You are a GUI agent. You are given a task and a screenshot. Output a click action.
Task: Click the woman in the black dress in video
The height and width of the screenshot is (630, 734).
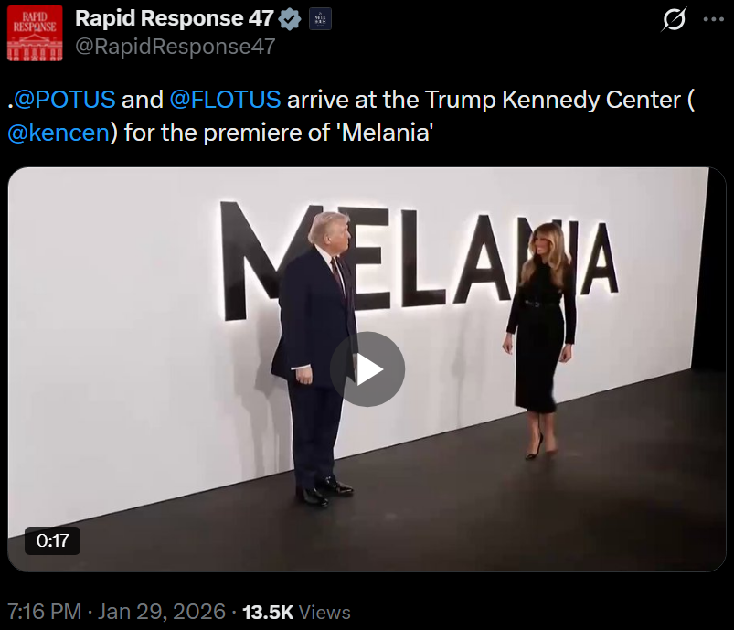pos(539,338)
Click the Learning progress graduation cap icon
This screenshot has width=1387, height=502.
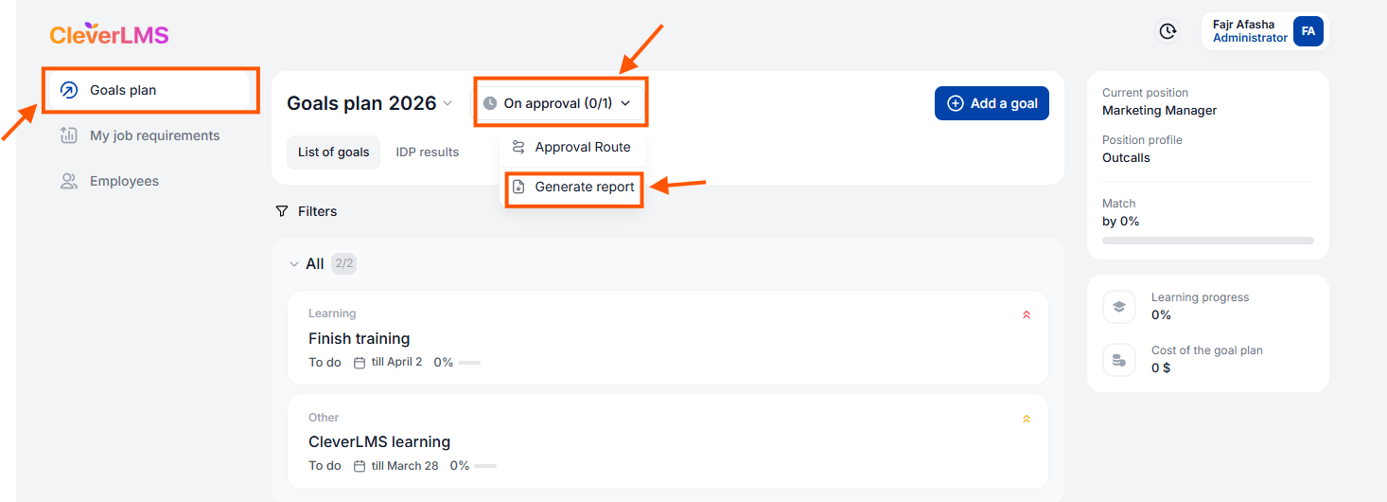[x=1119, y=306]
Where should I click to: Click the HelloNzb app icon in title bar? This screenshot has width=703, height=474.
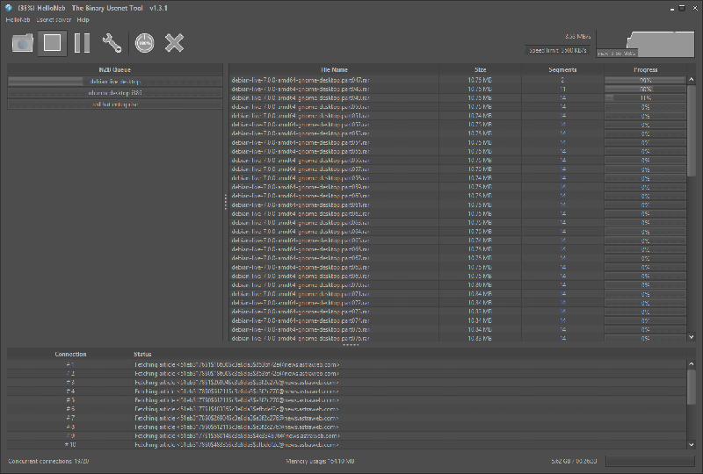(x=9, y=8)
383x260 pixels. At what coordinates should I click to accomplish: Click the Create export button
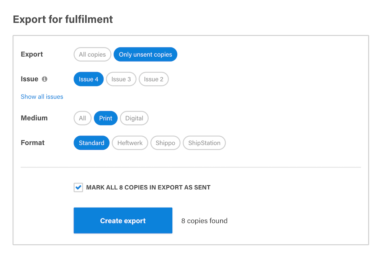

+ + +

Task to complete:
The copy should hold every entry above word for word and none of the pictures.

Answer to this problem:
You are a GUI agent. You are given a task and a screenshot. Output a click action.
Task: Click the woman in the black dress in video
The height and width of the screenshot is (630, 734).
pos(539,338)
Click the Learning progress graduation cap icon
This screenshot has width=1387, height=502.
[x=1119, y=306]
Where should I click to: Click the HelloNzb app icon in title bar? This screenshot has width=703, height=474.
(x=9, y=8)
383x260 pixels. At what coordinates should I click to accomplish: Click the Create export button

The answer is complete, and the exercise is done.